[SUPPLIED INFORMATION start]

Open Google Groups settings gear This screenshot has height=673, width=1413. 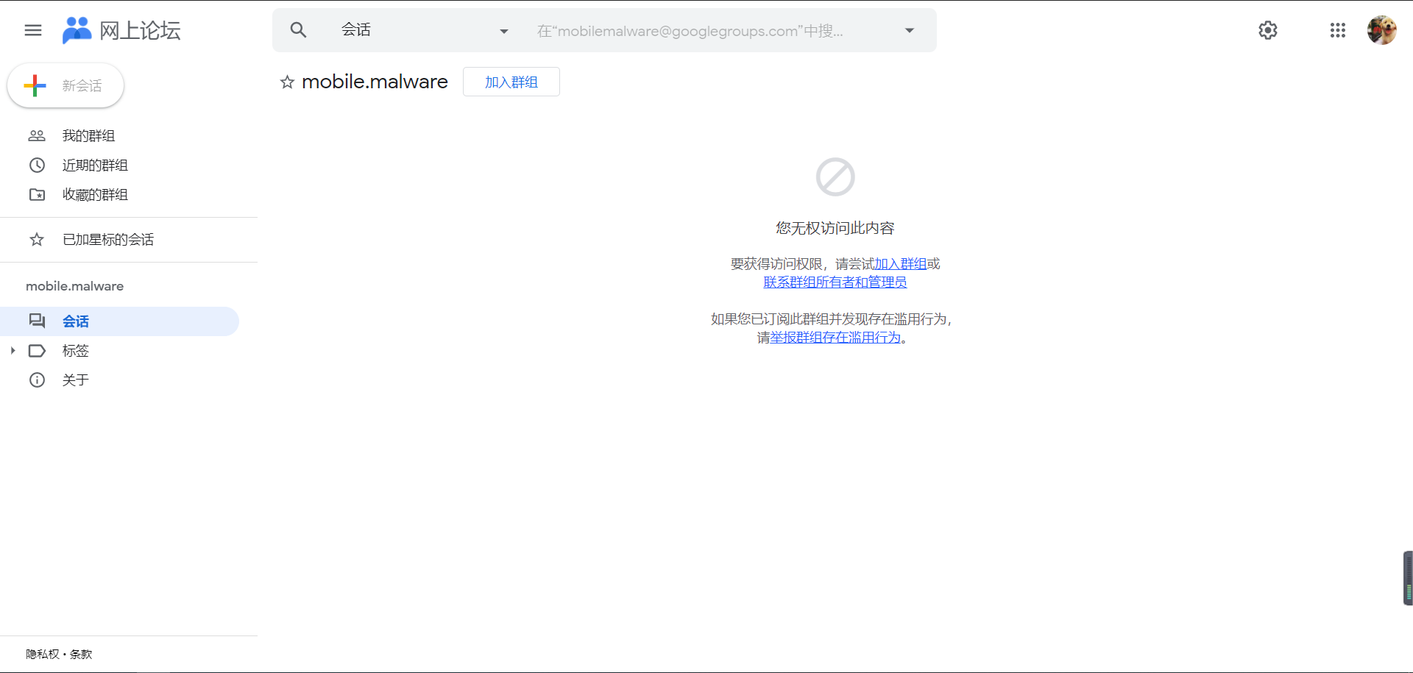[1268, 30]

[SUPPLIED INFORMATION end]
[SUPPLIED INFORMATION start]

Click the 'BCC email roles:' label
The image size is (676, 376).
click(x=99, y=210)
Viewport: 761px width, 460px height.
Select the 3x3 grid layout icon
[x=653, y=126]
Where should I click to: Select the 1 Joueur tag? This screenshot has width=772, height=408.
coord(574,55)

[SUPPLIED INFORMATION end]
[SUPPLIED INFORMATION start]

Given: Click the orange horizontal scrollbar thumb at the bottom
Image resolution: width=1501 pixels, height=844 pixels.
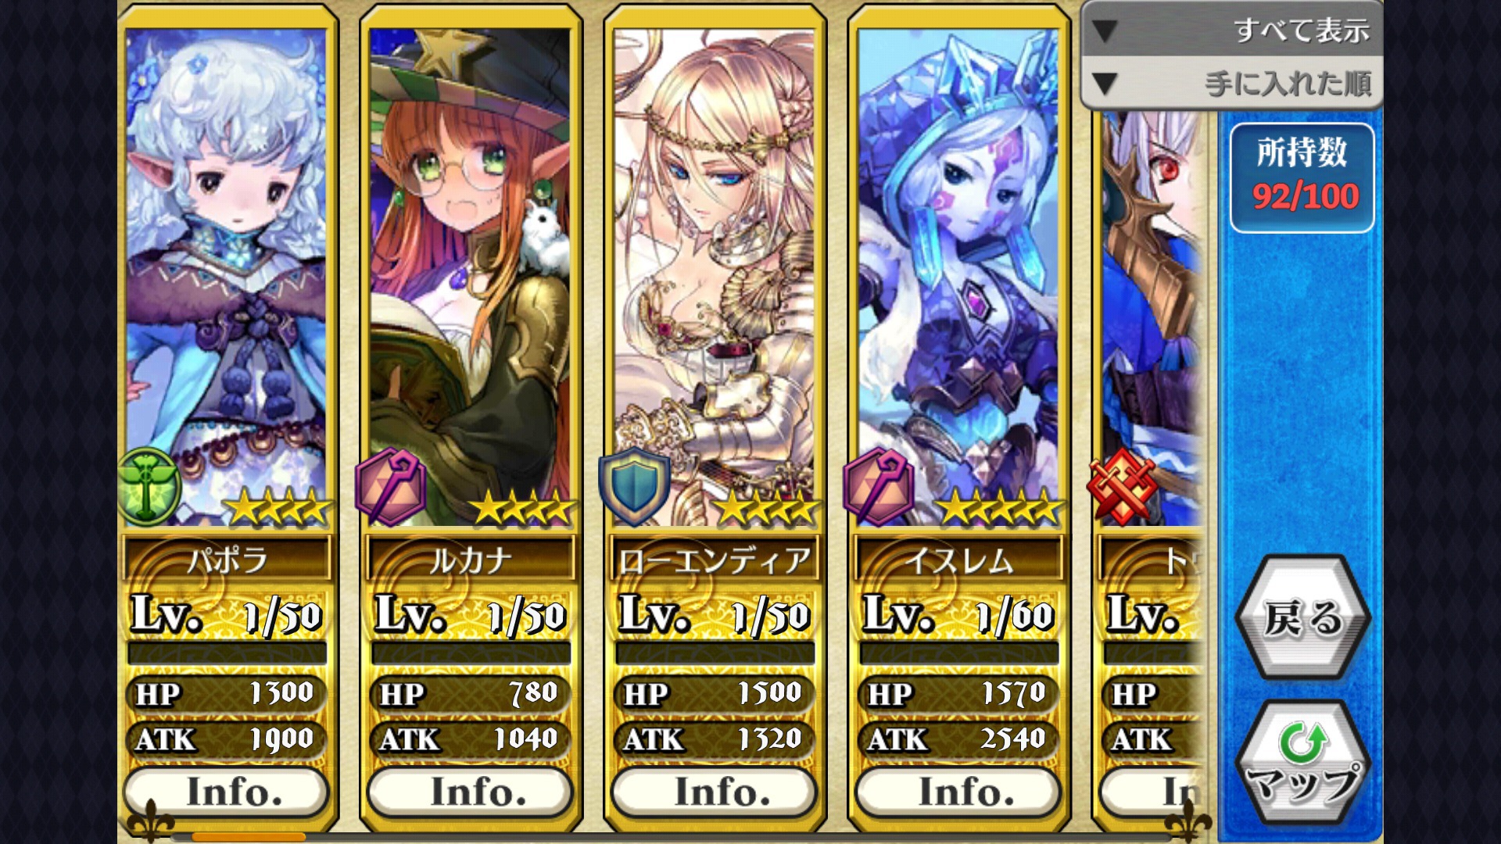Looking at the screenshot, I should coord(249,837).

[SUPPLIED INFORMATION end]

_AIM OF THE EXERCISE_
Print the lines of data from the line containing "Given: Click the" through the line containing "Looking at the", inclusive, exactly as they appear, with the pictures left out.

_WORKED SOLUTION_
Given: Click the orange horizontal scrollbar thumb at the bottom
Image resolution: width=1501 pixels, height=844 pixels.
Looking at the screenshot, I should coord(249,837).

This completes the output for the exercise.